In this example, the units per hour (UPH) picked increases by 700%, and the pickers required to walk to pick locations decrease by 87%. Goods-to-Person robotic technology offers the largest ROI when discussing picking technology.

Comparing the Top 3 Types of Robotics

 Autonomous Mobile RobotPerson to GoodsGoods to Person
Automation levelLow – MediumLow – MediumMedium – High 
SavingsMediumMedium – HighHigh 
Upfront CostsLow – MediumLow – MediumHigh
Annual Return on InvestmentMediumLow – MediumHigh


How to Increase ROI

1. Automate operations that utilize large amounts of non-value-added tasks

Automating the picking operations for order fulfillment typically experiences the highest ROI and shortest payback period within eCommerce and fulfillment processes. AHS has implemented robotic picking solutions, such as Caja and Exotec, that boost the pick speed by 10x which means the company can typically see a return within 2-3 years. 

2. Choose a scalable robotic technology

When automating your warehouse, flexible and scalable robotic solutions are the key to achieving the highest return on investment. Flexibility and scalability act as risk mitigators to improper and incorrect demand forecasting. 

Fulfillment and distribution companies have been implementing automation solutions, including sortation and conveyance, for decades. These solutions can be categorized as “static automation” since they are calibrated to meet the demand for a five or ten-year projection.

Single, solid colored square vs multiple smaller squares expanding

What’s the problem with static automation? If projections are incorrect, and the company meets those projections three years from now (versus 10 years from now), the solution will not be able to meet the desired output in ten years.

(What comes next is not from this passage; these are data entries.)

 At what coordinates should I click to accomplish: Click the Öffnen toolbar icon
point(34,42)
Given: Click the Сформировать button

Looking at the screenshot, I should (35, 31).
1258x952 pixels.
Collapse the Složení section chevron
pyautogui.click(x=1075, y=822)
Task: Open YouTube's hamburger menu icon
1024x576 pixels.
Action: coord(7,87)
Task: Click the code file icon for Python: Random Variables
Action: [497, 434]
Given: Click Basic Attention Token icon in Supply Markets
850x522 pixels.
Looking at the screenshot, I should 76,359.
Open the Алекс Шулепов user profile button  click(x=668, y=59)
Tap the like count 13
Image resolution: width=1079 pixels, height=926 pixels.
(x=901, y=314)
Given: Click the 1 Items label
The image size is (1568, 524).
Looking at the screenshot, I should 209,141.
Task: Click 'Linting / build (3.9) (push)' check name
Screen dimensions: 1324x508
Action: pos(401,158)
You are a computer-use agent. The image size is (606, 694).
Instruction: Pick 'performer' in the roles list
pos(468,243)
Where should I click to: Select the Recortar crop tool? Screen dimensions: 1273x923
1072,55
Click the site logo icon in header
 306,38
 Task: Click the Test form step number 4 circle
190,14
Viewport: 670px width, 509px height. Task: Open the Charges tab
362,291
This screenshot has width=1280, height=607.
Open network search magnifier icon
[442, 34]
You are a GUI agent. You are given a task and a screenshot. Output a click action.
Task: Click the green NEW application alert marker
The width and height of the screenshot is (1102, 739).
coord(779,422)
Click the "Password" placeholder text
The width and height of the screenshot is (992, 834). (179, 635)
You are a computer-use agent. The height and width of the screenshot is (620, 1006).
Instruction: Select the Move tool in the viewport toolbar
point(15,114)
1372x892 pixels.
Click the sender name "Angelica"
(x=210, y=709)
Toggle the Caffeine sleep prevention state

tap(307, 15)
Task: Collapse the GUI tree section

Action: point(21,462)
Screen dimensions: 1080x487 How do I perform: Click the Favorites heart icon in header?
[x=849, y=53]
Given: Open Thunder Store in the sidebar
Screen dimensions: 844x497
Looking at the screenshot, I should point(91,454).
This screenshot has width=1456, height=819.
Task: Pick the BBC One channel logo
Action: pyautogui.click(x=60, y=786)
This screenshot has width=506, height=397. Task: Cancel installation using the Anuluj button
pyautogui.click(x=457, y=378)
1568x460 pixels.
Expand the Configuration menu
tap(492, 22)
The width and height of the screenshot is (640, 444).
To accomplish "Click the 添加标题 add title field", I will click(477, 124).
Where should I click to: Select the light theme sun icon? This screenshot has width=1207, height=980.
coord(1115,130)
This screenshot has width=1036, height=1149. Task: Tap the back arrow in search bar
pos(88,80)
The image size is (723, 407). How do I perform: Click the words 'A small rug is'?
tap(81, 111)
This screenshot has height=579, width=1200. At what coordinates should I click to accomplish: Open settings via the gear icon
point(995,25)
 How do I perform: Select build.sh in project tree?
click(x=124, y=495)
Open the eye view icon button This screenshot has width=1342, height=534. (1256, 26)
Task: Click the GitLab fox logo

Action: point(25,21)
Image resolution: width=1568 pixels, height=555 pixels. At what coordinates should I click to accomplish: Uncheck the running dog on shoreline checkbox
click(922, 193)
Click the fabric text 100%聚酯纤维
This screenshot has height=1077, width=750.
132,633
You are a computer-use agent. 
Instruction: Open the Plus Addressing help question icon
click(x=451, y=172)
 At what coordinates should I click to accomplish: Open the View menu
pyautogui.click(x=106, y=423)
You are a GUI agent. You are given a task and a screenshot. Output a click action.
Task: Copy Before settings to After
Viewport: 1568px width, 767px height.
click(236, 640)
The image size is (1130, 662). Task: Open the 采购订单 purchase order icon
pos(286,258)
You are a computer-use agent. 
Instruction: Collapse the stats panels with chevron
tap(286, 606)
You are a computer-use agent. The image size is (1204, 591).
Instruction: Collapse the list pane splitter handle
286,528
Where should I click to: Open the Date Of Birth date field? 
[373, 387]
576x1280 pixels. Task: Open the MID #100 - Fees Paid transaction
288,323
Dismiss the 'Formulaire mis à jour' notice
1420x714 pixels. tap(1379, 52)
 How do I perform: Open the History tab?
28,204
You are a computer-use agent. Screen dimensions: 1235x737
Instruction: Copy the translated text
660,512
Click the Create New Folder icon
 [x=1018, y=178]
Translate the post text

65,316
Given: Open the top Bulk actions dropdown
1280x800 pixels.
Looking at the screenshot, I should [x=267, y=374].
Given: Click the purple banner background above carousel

Robotics can be classified as “dynamic automation,” meaning they are scalable and flexible systems that do not necessarily have to be calibrated for a five or ten-year projections. These solutions can be scaled one year at a time, spreading the investment.

Therefore, the key to achieving the desired ROI with robotic implementation is ensuring that the robotic solution is scalable and flexible.

What industries should invest?

  • e-Commerce
  • e-Retail
  • Food and beverage 
  • Healthcare
  • Manufacturing
  • Third-party logistics (3PL)

Any business that has a supply chain and order fulfillment process can benefit from robotics in some way. When considering warehouse automation, it’s important to look at the big picture and how robotics can help your company not just today but in the future as well.

Is it right for your supply chain?

When making these decisions for your supply chain and warehouse operations, a factor to consider is how these systems will affect your current culture and workforce environment since associates will need to interact with them daily. The key to successfully integrating these types of systems is to ensure proper training and keep open communication between associates and management.

There are so many parameters to consider, so it is wise to partner with an integrator for your project. An integrator specializes in sourcing the appropriate automated systems to maximize the throughput, productivity, efficiency, and ROI. An integrator, like AHS, ensures the individual technologies work cohesively together, so there is no guesswork.


How much does it cost to automate a warehouse?

The cost to automate a warehouse can vary greatly depending on the size and complexity of the warehouse, as well as the type of automation equipment used. A fully automated warehouse can easily run over $30 million, while a semi-automated will typically fall between $5 and $15 million.

What are the benefits of warehouse automation?

• Increased warehouse throughput
• Using resources more efficiently
• Savings on labor and recruiting costs
• Improved customer service
• Reduced handling and storage costs
• Replacement of repetitive tasks

How many warehouses use automation?

As of 2020, it is estimated that around 20% of warehouses use some form of automation. This number is expected to grow in the coming years as more and more warehouses adopt new technologies to improve efficiency.